续写下面这篇用矩阵乘法求数列第n项的题解，从最后一行代码之后接着写下去。

> _阅读文本_:
:::::

BZOJ 2326 HNOI 2011 数学作业 矩阵乘法求数列第n项

对于fn=12345678910...n，有fn=fn-1*(10^(floor(lgn)+1))+n。

所以构造矩阵：

10^(floor(lgn)+1) 0 0

1                 1 0

0                 1 1

实际上，对于1位数就是10^1，2位数就是10^2。每次矩阵乘够10^i-10^(i-1)即可，其中i表示位数，最后一次乘的次数不一样.

发现换了一种写法程序就麻烦了好多。。。

#include <cstdio>
#include <cstring>
#include <iostream>
#include <algorithm>
using namespace std;
typedef unsigned long long ll;
#define FOR(i,j,k) for(i=j;i<=k;i++)
ll read() {
ll s = 0; char ch = getchar();
while (ch < '0' || ch > '9') ch = getchar();
while ('0' <= ch && ch <= '9') s = s * 10 + ch - '0', ch = getchar();
return s;
}
ll n, p;
struct Matrix {
ll a[4][4];
Matrix(int flag) {
int i, j;
FOR(i,1,3) FOR(j,1,3) a[i][j] = flag & (i == j);
}
Matrix(bool, ll digit) {
a[1][1] = digit;
a[2][1] = a[2][2] = a[3][2] = a[3][3] = 1;
a[1][3] = a[1][2] = a[2][3] = a[3][1] = 0;
}
ll* operator [] (int x) { return a[x]; }
friend void operator *= (Matrix &x, Matrix y) {
int i, j, k;
Matrix z(0);
FOR(i,1,3) FOR(j,1,3) FOR(k,1,3)

:::::

> _所给数据_:
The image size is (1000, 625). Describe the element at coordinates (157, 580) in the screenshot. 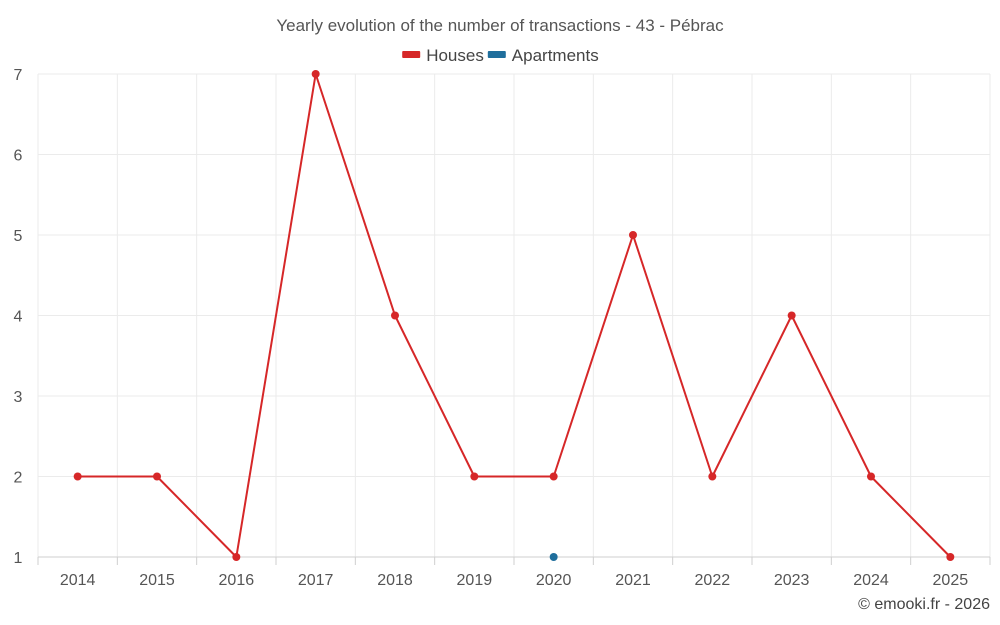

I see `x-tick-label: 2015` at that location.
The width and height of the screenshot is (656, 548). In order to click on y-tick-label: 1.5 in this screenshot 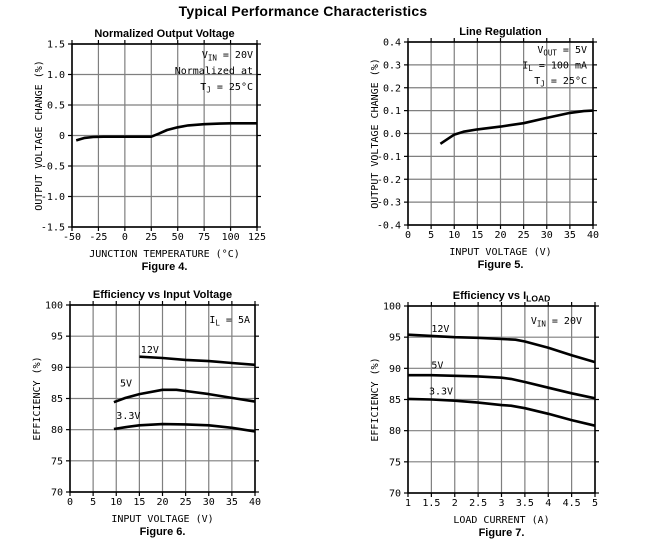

:::::

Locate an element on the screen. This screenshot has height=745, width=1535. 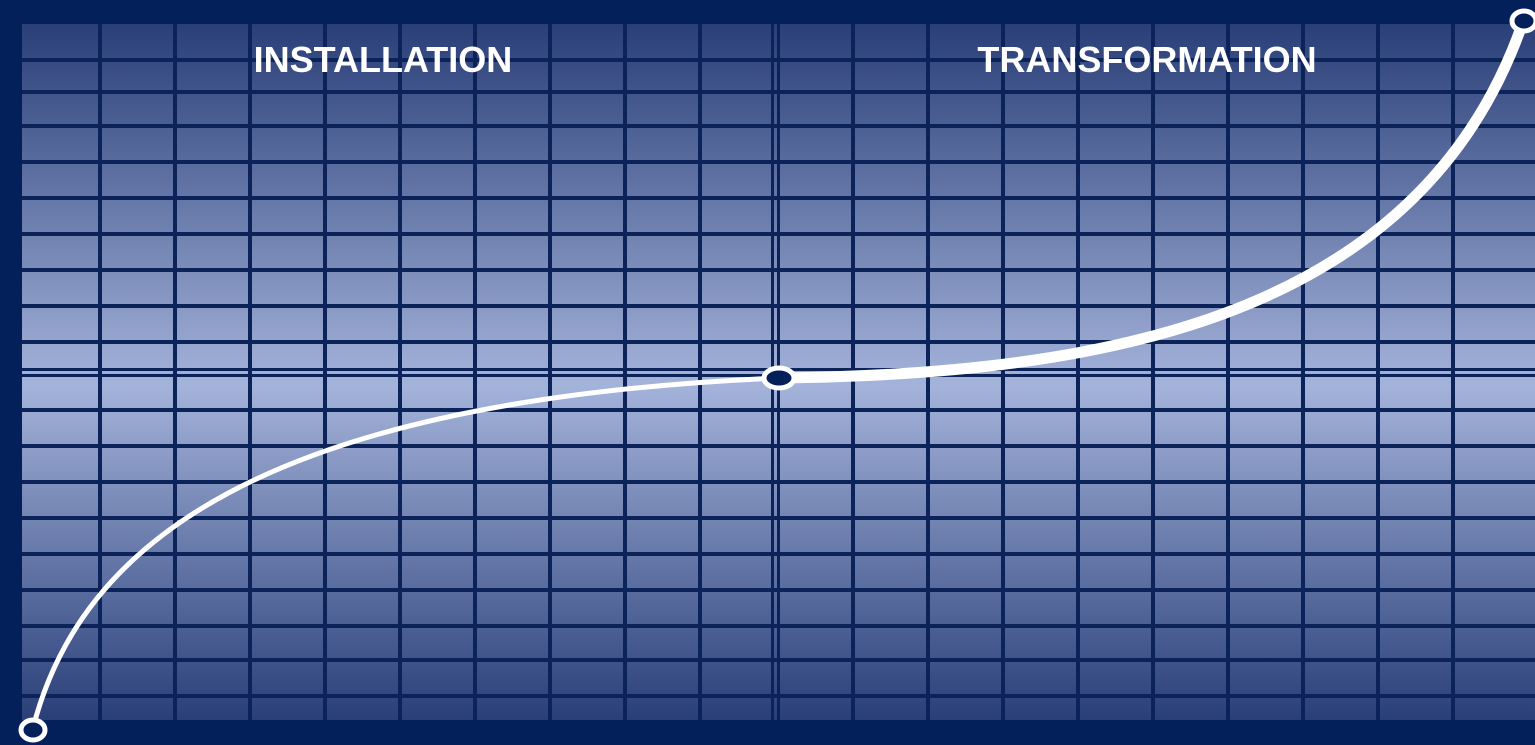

:::::

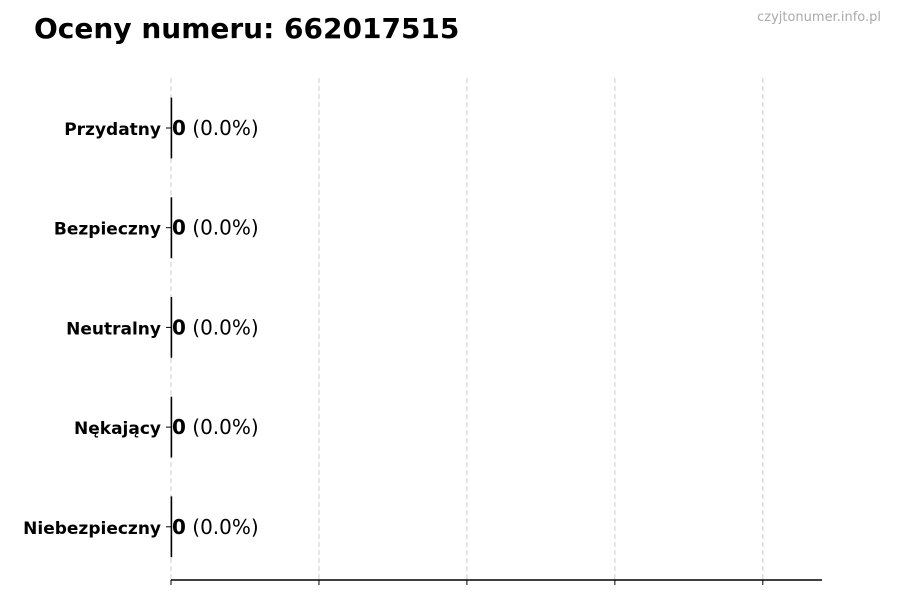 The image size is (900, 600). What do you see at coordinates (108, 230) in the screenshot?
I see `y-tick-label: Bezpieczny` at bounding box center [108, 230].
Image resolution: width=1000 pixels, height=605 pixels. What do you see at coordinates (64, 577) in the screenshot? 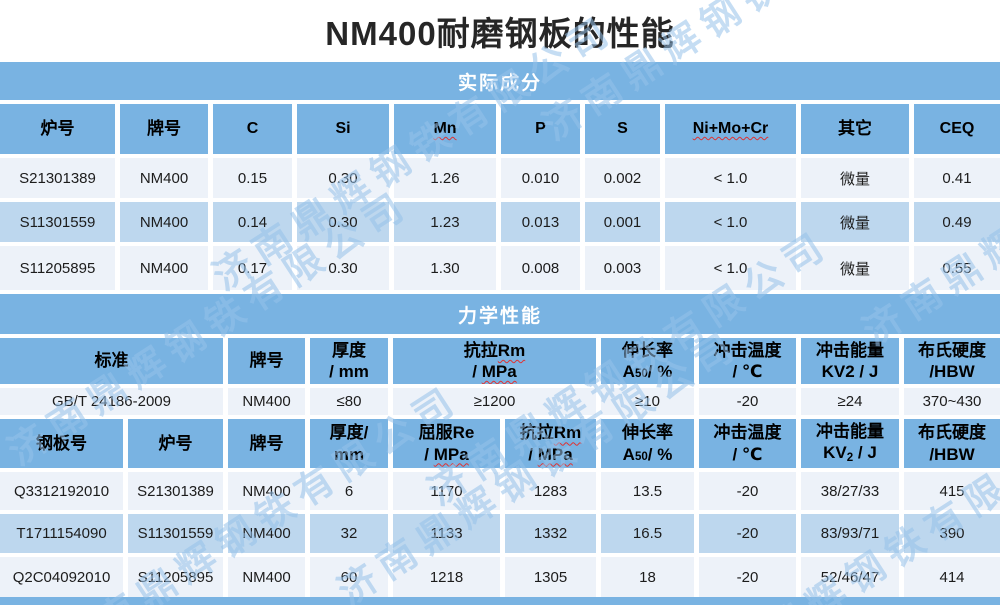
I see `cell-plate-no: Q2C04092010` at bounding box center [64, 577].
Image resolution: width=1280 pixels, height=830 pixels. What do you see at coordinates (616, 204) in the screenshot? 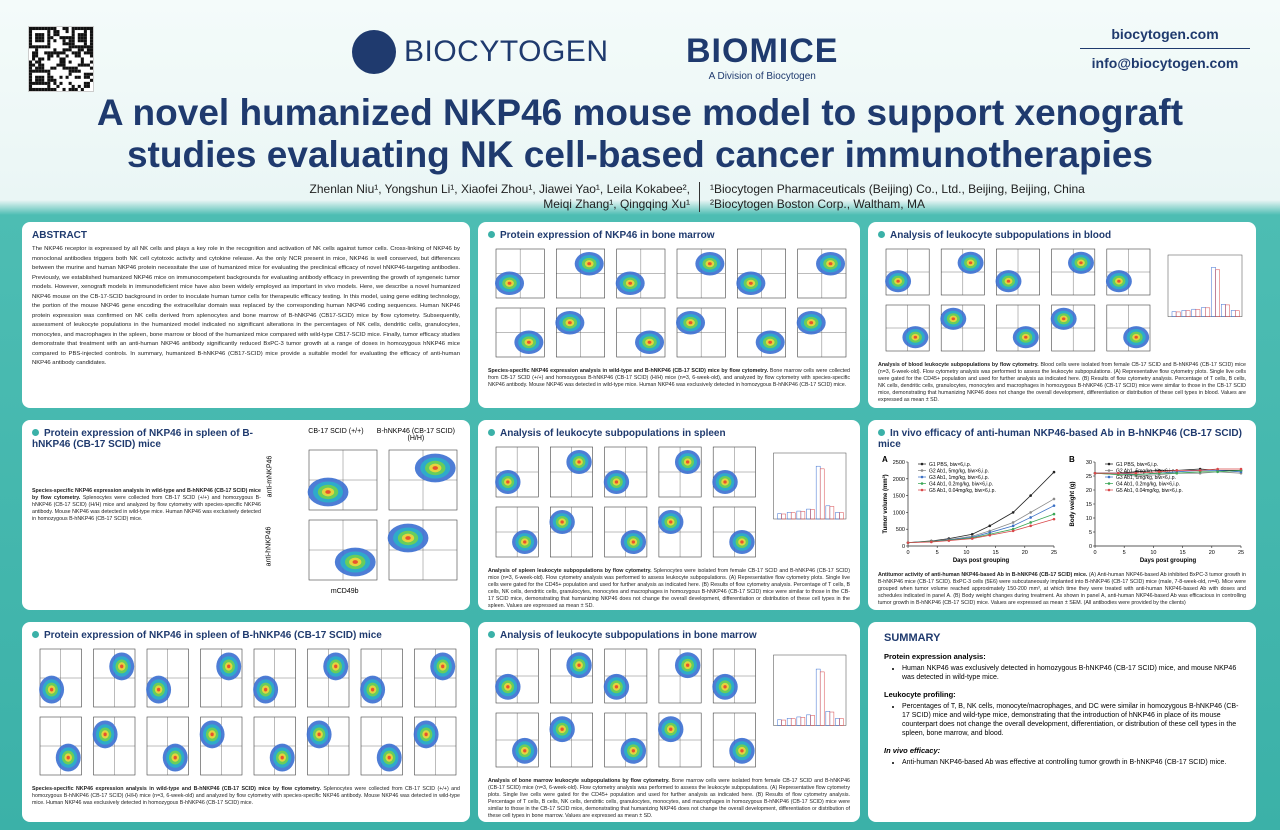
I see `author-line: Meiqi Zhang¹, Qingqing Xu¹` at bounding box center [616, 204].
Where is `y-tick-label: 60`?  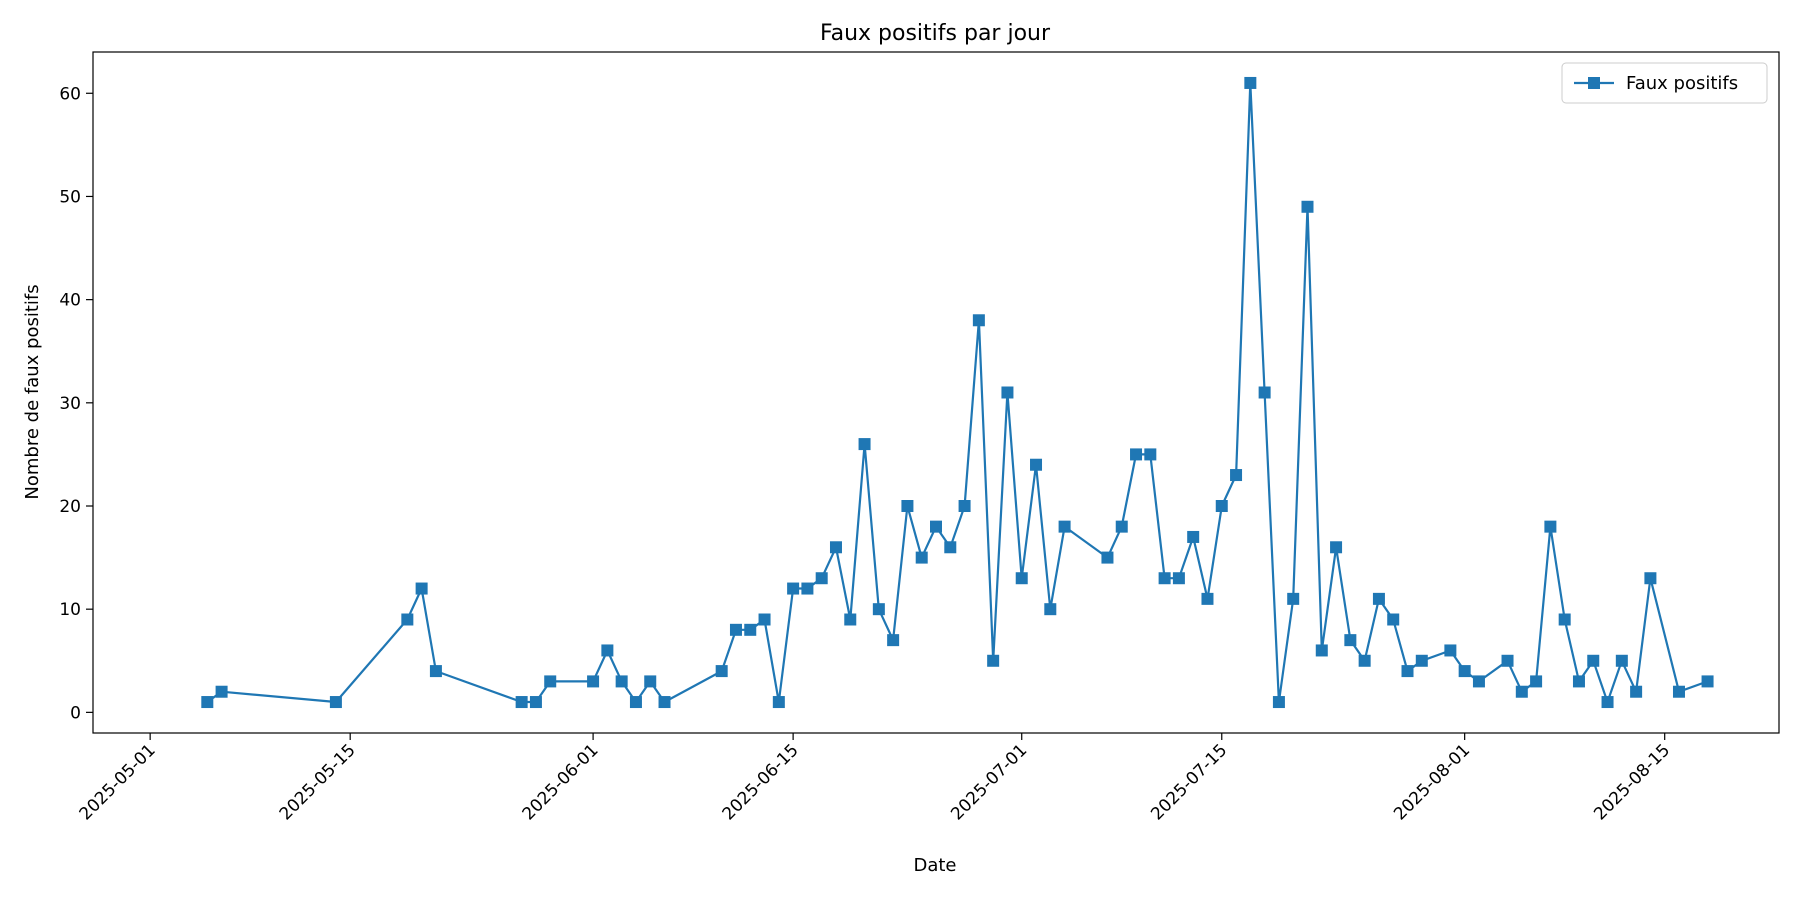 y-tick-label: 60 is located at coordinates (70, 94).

:::::

> _任务结果_:
z[i][j] = (z[i][j] + x[i][k] * y[k][j]) % p;
x = z;
}
friend Matrix operator ^(Matrix x, ll y) {
Matrix re(1);
for (; y; x *= x, y >>= 1) if(y & 1) re *= x;
return re;
}
} ans(1);
int main() {
ll i;
n = read(); p = read();
for (i = 10; i <= n; i *= 10)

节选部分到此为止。